■ WHAT THE TASK REQUIRES:
An exact transcription is needed, starting with the line that contains "This screenshot has height=593, width=963." and ending with the last line of the records.

Pixel coordinate grounding data
= = = = =
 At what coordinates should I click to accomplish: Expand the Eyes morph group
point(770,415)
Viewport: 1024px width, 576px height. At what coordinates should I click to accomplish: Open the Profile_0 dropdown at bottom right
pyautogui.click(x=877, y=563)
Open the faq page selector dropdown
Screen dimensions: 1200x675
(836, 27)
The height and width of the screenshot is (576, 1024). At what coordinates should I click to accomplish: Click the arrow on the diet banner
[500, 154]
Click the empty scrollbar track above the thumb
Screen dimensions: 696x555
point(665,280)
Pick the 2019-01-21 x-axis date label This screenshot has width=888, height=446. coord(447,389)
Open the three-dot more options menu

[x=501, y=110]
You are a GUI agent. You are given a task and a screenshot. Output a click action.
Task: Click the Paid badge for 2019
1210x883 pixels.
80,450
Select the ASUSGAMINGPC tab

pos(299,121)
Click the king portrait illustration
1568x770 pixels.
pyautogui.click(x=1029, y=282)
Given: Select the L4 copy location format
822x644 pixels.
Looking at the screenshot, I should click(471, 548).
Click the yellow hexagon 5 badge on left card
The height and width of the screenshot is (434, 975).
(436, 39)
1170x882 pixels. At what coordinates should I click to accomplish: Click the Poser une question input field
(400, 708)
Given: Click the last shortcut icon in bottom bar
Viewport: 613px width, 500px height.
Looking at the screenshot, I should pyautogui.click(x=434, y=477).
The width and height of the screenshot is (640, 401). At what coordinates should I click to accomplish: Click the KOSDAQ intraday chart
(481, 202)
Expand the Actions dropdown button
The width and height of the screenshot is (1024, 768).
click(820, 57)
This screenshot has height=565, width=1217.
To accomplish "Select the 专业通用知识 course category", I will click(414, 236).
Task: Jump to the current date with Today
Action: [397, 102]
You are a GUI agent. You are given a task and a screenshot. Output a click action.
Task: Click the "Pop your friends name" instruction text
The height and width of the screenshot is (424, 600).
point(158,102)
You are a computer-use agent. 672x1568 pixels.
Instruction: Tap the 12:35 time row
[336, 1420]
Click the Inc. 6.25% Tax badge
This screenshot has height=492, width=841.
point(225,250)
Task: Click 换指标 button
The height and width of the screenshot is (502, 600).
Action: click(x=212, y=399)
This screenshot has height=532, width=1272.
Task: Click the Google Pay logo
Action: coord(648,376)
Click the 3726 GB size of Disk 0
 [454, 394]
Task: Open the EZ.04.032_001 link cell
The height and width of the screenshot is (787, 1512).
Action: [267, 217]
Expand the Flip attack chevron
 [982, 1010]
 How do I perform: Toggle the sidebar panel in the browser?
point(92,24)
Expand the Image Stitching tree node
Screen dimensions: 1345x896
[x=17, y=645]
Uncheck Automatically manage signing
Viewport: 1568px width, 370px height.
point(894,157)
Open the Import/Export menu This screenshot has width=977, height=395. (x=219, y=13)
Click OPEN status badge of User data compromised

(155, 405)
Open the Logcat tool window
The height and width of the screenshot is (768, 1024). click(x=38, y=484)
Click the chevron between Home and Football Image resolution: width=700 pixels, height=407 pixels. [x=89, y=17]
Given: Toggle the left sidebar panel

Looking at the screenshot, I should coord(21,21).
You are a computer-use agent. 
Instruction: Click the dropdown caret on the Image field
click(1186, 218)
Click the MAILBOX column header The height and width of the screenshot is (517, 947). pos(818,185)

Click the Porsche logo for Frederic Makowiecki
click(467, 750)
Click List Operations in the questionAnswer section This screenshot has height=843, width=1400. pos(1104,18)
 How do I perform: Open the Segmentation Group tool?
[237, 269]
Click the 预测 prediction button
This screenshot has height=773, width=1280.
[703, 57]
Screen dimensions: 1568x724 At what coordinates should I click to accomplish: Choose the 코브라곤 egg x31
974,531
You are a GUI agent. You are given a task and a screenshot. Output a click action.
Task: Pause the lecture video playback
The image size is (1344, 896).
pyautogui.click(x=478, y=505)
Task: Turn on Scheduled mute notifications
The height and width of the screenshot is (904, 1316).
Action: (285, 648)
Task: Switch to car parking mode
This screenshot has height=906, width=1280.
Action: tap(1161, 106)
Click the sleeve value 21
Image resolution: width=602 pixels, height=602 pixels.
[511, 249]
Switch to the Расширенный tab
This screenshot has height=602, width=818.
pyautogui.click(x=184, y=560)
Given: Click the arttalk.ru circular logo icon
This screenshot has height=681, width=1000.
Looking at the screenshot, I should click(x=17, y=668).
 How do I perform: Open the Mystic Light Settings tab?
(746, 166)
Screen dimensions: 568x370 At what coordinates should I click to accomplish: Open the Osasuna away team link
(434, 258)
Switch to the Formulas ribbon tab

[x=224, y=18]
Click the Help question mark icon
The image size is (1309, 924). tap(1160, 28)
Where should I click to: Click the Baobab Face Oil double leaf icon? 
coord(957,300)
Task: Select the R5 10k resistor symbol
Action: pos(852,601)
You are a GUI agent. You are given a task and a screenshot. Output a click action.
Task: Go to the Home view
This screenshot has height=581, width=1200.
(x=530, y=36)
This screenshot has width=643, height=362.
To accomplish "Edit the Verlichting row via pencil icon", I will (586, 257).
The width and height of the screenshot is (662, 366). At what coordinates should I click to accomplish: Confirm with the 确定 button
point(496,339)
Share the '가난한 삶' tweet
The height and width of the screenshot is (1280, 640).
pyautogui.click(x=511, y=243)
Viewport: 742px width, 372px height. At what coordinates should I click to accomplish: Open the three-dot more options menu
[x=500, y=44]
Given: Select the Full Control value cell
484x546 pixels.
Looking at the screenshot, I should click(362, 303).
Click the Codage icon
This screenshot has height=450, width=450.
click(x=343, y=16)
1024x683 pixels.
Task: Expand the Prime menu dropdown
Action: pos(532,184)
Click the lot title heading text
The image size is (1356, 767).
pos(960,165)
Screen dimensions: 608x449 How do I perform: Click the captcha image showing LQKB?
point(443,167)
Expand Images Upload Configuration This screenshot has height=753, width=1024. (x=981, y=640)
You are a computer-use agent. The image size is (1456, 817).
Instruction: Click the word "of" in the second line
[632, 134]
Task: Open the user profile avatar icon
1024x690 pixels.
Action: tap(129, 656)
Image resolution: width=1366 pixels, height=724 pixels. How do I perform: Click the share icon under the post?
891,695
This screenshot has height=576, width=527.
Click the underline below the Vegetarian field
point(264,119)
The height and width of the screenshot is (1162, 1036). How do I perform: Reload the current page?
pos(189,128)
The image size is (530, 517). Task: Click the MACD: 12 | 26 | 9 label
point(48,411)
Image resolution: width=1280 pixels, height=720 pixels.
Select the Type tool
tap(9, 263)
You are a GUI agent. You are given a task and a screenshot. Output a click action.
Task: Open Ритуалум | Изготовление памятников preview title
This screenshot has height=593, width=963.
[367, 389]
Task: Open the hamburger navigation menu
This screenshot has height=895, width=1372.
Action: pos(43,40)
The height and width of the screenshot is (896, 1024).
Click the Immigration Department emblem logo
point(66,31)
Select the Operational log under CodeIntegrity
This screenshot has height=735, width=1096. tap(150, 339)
= = = = =
■ SOLUTION FOR THIS PROBLEM:
This screenshot has height=593, width=963.
[367, 389]
Task: Open the hamburger navigation menu
This screenshot has height=895, width=1372.
Action: pos(43,40)
The height and width of the screenshot is (896, 1024).
Click the Immigration Department emblem logo
point(66,31)
Select the Operational log under CodeIntegrity
This screenshot has height=735, width=1096. tap(150, 339)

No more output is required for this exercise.